TASK DESCRIPTION | Rewrite as a numbered list, dropping blank lines, the records starting with the line that contains "This screenshot has width=1508, height=812." and going on through the end of the records.

━━━━━━━━

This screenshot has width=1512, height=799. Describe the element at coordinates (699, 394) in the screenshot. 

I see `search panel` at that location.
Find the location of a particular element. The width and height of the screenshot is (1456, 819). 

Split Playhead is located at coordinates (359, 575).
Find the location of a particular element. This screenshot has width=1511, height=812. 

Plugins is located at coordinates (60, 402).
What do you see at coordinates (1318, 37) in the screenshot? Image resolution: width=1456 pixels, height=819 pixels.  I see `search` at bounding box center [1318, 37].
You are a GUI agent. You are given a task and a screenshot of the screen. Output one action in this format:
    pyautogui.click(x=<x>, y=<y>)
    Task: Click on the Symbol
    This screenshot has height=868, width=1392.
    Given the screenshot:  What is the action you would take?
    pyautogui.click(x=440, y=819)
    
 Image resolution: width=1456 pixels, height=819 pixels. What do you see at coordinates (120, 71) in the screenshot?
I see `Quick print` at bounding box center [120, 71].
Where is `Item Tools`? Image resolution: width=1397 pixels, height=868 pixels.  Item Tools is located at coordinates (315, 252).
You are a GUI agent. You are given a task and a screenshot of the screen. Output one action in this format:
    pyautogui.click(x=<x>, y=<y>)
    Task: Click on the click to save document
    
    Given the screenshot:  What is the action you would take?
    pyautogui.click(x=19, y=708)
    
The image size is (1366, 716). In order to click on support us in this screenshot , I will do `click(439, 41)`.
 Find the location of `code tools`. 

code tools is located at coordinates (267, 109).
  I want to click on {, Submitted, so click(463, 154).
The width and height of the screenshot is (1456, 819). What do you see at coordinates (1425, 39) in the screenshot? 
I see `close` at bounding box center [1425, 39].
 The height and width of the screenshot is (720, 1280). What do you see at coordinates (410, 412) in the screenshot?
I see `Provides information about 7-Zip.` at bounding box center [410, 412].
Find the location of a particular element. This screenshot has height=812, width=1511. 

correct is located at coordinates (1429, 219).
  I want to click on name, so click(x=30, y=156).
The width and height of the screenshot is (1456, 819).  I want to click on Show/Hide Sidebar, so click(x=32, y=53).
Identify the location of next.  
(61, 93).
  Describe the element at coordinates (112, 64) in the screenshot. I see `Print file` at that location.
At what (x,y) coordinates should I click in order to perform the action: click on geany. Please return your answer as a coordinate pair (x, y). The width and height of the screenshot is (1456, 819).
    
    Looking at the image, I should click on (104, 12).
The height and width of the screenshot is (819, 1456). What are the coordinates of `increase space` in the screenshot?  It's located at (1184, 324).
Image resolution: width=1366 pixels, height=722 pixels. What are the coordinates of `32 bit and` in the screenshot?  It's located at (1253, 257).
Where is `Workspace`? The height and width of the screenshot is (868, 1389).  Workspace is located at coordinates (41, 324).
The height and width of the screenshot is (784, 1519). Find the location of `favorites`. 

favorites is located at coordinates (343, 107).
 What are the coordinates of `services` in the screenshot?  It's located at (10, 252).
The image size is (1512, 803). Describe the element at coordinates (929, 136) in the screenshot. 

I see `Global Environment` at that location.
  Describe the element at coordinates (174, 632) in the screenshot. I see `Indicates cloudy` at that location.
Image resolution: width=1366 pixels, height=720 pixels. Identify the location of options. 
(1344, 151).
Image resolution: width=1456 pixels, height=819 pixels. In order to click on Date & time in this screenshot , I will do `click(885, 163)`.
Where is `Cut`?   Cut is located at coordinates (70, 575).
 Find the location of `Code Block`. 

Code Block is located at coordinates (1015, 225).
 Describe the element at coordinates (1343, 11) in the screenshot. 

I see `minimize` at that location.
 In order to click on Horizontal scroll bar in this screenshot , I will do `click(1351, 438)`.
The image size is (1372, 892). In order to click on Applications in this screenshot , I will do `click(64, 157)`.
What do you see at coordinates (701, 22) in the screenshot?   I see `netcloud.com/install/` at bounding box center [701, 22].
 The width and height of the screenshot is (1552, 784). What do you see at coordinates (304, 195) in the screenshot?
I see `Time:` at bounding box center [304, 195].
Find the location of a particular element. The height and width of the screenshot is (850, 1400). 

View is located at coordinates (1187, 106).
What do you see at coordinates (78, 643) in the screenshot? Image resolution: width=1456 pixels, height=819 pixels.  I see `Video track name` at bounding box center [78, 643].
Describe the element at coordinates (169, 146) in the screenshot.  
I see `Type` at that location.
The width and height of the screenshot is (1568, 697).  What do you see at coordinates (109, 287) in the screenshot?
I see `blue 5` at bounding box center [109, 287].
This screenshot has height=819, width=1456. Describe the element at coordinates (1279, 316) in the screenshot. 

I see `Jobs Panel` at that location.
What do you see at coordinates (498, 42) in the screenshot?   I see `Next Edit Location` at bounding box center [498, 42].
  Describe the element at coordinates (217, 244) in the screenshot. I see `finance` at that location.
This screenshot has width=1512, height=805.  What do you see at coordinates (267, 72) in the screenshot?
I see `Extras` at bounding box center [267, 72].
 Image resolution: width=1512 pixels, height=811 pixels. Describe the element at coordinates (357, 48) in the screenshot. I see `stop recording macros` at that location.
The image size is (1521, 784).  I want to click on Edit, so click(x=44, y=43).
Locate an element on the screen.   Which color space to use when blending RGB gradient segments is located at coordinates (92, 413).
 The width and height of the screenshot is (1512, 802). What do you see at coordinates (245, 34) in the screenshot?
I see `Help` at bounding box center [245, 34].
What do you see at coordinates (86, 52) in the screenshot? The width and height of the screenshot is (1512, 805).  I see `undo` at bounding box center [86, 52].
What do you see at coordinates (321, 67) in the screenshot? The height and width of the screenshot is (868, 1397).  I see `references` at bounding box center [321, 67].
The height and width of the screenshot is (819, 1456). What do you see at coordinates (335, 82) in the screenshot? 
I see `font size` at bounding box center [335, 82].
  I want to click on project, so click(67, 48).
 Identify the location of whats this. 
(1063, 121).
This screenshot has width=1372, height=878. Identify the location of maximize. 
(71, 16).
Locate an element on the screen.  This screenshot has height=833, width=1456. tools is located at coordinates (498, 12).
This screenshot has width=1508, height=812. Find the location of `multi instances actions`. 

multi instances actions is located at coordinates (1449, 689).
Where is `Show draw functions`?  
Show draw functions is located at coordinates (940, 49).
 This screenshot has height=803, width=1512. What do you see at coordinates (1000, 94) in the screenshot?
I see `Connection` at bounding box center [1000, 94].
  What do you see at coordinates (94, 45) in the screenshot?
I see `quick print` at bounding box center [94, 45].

━━━━━━━━

FINISHED EXERCISE |
1. This screenshot has width=1508, height=812. Find the location of `multi instances actions`. 
2. multi instances actions is located at coordinates (1449, 689).
3. Where is `Show draw functions`?  
4. Show draw functions is located at coordinates (940, 49).
5.  This screenshot has height=803, width=1512. What do you see at coordinates (1000, 94) in the screenshot?
6. I see `Connection` at bounding box center [1000, 94].
7.   What do you see at coordinates (94, 45) in the screenshot?
8. I see `quick print` at bounding box center [94, 45].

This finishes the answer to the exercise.